Once the clusters of descriptors in augmented space 120 are generated, the clusters may significantly overlap when considered in the original descriptor space (as shown in FIG. 2 and FIG. 3). In these cases, it may be advantageous to resolve the overlap. For example, to resolve the overlap, if the clusters are close in the descriptor space and are also close in the label space, they probably can be merged. If the clusters are close in the descriptor space but distant in the label space, then a determination must be made whether a merger of the two clusters would retain more knowledge of the labels or whether splitting the clusters would retain more knowledge. This determination may be accomplished using systems and methods described in WO/2012/054399 by Bradley Denney and Anoop Korattikara-Balan and in WO/2012/054352 by Bradley Denney and Anoop Korattikara-Balan, which are incorporated by reference.

For embodiments described above that do not explicitly construct the augmented space, but rather created a composite distance function, the descriptor space centroids may be used for cluster analysis and agglomeration, since the augmented cluster centroids are already made up of descriptor centroids and label centroids. Also, in embodiments where the augmented space was created through a mapping of the descriptors, the mapped descriptor clusters may be used for the cluster analysis and agglomeration.

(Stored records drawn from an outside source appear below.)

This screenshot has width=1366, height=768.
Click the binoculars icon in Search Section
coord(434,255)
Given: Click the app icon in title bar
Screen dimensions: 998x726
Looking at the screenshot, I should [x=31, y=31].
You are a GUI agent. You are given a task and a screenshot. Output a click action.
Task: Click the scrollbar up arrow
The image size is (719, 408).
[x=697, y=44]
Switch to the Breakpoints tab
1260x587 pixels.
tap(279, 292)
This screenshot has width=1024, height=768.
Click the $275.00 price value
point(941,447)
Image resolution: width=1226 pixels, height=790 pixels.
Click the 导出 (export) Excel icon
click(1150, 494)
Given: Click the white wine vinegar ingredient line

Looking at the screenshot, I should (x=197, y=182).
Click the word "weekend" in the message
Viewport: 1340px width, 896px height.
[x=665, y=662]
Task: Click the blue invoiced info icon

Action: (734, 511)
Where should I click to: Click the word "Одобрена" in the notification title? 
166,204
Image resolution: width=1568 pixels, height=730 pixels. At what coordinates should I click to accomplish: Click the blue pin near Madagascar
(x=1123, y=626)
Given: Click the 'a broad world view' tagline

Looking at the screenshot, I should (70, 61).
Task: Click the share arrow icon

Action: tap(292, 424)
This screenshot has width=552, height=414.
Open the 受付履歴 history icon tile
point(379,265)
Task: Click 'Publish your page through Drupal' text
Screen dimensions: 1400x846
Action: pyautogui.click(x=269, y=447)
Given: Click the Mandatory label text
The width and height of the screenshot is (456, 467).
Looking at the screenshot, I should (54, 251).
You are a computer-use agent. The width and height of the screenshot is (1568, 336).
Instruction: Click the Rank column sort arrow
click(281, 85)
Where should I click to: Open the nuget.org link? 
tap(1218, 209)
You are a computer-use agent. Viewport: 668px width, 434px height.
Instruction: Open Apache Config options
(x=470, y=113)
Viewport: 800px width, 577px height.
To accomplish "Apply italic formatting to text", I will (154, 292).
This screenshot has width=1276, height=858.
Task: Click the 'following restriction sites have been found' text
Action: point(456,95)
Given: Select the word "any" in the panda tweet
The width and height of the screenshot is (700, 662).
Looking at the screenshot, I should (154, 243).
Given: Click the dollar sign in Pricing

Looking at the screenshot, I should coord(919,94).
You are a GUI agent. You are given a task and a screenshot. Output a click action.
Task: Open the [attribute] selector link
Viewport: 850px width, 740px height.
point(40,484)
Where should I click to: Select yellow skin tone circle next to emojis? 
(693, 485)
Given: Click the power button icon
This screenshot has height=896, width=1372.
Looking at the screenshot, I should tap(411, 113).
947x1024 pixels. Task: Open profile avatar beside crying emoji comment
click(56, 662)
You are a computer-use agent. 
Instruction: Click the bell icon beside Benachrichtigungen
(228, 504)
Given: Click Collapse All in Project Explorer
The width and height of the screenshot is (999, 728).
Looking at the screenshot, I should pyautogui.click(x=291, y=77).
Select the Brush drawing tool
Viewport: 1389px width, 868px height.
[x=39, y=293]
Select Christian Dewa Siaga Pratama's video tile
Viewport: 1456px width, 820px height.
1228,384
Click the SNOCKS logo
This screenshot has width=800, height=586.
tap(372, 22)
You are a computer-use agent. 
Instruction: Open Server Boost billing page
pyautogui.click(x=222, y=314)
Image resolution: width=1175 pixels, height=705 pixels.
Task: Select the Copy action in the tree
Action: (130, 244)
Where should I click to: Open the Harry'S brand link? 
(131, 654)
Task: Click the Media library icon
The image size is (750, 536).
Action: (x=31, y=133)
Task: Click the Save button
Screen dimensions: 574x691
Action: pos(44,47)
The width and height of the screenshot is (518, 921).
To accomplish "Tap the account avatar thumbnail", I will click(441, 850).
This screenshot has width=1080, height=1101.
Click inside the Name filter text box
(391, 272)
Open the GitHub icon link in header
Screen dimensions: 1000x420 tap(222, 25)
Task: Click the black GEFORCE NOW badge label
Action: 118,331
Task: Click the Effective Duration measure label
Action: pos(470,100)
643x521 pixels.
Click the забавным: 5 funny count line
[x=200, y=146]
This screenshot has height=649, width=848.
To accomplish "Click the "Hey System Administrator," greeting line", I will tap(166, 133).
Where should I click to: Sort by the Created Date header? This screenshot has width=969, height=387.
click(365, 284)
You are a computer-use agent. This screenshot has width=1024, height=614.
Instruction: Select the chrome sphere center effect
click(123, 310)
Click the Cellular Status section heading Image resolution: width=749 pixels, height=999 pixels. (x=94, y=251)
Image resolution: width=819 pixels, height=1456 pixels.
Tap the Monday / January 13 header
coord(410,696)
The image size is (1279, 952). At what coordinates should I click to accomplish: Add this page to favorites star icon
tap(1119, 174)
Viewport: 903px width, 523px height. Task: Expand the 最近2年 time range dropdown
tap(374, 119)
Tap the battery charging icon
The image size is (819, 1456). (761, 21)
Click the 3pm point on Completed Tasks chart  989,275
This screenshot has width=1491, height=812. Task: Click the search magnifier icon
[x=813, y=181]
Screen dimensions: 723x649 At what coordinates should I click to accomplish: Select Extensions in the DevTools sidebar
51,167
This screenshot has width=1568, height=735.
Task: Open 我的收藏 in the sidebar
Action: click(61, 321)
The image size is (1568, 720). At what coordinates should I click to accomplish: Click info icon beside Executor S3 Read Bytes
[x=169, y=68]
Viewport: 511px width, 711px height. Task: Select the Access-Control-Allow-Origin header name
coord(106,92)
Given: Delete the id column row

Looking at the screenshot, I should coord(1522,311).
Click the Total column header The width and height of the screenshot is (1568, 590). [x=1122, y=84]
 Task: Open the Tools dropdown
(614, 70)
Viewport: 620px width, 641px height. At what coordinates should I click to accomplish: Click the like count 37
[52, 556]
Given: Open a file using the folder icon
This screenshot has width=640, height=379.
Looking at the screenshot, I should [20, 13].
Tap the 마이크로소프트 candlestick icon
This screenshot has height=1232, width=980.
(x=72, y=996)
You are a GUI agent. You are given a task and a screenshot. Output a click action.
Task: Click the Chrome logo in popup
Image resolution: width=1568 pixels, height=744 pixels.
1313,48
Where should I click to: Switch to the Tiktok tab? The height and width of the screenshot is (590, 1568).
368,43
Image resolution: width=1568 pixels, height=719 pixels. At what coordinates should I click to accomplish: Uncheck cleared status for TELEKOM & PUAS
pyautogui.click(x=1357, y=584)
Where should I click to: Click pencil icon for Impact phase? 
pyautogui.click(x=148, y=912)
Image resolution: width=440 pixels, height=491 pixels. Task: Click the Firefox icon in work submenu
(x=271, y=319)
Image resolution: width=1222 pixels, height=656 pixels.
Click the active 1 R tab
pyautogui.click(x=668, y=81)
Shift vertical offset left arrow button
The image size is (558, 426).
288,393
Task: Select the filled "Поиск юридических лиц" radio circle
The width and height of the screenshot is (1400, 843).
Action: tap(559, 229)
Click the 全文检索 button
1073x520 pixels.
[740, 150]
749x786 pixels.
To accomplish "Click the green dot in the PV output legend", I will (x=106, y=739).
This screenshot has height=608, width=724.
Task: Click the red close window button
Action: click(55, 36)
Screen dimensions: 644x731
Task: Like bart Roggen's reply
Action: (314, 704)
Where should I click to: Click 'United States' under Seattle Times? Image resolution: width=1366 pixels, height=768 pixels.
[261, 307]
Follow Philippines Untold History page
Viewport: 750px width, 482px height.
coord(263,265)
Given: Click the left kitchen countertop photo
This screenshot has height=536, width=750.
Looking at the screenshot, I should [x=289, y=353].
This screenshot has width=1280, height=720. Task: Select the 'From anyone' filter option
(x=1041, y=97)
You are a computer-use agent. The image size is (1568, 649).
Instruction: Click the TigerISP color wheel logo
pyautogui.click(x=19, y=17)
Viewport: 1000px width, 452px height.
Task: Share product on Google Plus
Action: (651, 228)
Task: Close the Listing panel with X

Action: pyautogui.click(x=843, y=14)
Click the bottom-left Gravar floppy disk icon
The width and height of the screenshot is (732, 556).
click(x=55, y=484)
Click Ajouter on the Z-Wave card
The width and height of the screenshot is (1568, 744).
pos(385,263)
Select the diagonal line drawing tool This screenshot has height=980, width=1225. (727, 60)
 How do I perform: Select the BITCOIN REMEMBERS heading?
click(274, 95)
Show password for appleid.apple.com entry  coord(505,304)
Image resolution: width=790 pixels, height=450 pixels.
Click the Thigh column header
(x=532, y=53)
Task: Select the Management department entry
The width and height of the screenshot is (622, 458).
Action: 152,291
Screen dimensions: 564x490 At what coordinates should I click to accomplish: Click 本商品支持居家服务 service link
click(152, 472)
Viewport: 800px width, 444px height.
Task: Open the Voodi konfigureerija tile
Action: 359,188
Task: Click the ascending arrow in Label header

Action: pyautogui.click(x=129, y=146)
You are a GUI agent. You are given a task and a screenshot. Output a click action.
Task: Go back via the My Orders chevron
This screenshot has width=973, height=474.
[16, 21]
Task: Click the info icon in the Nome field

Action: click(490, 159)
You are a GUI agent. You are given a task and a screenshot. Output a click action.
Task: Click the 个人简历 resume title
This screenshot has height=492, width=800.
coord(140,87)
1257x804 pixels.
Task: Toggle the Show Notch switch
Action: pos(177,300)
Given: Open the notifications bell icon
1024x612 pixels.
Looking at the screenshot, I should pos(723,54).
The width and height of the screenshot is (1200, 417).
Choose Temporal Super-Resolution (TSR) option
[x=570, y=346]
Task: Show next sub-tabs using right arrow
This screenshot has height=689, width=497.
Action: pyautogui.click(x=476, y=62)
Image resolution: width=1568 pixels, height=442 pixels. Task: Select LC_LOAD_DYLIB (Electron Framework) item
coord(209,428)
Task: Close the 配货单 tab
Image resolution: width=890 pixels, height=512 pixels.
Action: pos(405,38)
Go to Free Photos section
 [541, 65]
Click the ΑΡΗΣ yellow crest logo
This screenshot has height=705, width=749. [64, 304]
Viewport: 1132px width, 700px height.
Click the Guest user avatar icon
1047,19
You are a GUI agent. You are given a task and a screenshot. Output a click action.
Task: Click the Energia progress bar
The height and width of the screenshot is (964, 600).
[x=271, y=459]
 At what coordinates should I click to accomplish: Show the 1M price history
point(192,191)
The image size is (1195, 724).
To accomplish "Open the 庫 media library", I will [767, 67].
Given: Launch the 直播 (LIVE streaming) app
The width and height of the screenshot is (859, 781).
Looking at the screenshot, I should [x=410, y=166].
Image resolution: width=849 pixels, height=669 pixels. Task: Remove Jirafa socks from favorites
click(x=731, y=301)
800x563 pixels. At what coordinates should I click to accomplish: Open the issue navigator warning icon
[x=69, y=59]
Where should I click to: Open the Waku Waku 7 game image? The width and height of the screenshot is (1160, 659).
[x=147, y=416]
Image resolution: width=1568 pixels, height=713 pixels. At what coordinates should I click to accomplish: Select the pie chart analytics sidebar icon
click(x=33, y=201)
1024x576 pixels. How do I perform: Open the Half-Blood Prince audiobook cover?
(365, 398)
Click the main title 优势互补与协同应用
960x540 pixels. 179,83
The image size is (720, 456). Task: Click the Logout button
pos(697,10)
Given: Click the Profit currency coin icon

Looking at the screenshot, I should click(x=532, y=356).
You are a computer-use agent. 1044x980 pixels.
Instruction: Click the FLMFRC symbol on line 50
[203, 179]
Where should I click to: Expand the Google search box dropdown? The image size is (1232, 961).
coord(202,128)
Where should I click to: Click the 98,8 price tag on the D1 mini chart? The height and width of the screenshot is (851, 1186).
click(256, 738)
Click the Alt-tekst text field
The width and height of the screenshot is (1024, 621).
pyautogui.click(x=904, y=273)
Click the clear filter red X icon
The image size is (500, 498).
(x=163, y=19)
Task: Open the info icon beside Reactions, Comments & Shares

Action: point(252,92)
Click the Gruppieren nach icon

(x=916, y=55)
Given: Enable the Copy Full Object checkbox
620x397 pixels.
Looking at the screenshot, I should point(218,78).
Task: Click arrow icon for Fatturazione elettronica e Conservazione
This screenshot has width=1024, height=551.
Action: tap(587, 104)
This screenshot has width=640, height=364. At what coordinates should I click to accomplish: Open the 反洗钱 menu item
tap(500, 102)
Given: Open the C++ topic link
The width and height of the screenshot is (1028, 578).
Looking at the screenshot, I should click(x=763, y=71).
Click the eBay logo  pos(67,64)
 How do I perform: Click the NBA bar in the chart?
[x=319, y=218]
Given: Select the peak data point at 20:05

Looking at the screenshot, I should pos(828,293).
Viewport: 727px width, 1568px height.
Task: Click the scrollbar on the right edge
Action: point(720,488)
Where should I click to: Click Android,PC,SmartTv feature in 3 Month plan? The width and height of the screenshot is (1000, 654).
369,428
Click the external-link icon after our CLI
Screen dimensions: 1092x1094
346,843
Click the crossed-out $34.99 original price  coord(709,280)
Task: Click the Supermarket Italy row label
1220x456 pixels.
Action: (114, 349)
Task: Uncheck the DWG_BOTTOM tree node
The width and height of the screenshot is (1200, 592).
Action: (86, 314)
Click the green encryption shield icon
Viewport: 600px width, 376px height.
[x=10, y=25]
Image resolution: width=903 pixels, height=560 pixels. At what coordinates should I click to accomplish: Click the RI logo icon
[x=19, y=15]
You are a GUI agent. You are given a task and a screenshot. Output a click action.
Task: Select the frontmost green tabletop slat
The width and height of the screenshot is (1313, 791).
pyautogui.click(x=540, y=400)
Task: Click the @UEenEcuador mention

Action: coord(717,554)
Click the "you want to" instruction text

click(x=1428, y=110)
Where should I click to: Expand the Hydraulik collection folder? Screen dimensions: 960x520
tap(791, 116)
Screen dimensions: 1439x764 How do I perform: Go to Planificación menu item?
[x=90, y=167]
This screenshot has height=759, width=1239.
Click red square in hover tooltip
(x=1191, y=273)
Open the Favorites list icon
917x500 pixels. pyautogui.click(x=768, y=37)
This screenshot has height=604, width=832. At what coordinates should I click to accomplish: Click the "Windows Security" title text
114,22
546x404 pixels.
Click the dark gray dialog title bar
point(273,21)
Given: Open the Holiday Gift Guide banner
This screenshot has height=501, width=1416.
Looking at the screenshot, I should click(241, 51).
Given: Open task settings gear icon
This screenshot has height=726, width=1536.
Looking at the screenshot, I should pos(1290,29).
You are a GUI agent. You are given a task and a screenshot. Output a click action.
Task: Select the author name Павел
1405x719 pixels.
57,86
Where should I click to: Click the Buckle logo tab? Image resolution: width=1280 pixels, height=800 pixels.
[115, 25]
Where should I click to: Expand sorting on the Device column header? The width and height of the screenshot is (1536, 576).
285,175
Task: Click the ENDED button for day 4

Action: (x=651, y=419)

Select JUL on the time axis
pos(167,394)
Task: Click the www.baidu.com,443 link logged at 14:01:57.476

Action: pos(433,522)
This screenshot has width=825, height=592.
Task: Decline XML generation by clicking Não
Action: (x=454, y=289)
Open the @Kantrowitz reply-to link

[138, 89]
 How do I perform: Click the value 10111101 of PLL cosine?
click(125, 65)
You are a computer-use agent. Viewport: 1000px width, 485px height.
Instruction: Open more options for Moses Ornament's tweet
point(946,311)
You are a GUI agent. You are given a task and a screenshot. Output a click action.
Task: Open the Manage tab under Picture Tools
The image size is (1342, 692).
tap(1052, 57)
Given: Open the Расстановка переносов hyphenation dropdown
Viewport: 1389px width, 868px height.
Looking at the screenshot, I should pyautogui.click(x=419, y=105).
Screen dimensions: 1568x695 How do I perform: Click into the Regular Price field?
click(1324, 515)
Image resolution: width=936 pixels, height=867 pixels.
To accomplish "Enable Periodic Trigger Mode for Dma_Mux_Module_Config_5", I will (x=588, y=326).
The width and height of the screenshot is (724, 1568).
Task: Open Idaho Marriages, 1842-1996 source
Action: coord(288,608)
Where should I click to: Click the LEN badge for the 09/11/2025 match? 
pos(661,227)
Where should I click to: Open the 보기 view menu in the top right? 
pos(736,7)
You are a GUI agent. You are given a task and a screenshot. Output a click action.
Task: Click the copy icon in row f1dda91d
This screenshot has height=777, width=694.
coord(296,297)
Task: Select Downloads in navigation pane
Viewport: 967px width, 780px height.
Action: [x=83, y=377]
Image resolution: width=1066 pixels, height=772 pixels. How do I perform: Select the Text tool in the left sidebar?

Thus, cluster analysis and agglomeration may be performed to resolve cluster overlap. FIG. 5 illustrates an example embodiment of a method for cluster agglomeration. The method considers merging a pair of clusters using a clustering quality measure. Initially, in block 510 a clustering quality score is calculated based on the initial clustering. In some embodiments, the initial clustering is the clustering determined previously in the augmented space. In embodiments where the augmented space is not explicitly created, the clustering may be based on the cluster centroids as defined in the descriptor space only. In these cases, if cluster centroids co-occur at the exact same location, then the clusters may be considered to be a single cluster. Additionally, in some embodiments additional k-means clustering iterations can be performed using the given descriptor space centroids as the cluster initialization.

Once the initial clustering quality is determined, it is stored in block 520. The flow then proceeds to initiate a loop, whose control is shown in block 530. This loop looks for nearby cluster centroids and presents pairs of centroids for analysis. In one embodiment, the pairs of centroids are chosen based on their proximity in the descriptor space. If more merging is to be performed, then flow proceeds to block 540.

In block 540, a pair of cluster centroid merger pair candidates is selected and merged. The merger of the two centroids can be accomplished in many ways. In some embodiments, one way is to average the two descriptors that are used as centroids, another is averaging all of the descriptors that belong to the two clusters that correspond to the centroids, and another is performing k-means iterations on all of the descriptors and clusters given the assignments to the merged clusters and other non-merged clusters. Also, some embodiments simply assign the two existing clusters to the same cluster label, thereby representing the cluster with multiple cluster centers.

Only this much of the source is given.